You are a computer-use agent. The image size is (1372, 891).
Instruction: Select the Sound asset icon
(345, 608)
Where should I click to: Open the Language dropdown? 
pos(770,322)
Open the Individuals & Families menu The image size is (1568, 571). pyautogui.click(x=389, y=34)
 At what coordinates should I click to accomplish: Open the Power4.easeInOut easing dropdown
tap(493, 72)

----------------

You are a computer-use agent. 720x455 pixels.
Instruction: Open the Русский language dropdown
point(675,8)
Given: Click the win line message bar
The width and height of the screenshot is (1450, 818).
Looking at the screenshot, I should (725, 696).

----------------

◆ ACTIVITY
Scan the entries above for the word "computer" and collect each line holding it.

◆ PROBLEM SOLUTION
You are a computer-use agent. The image size is (1372, 891).
You are a computer-use agent. 720x455 pixels.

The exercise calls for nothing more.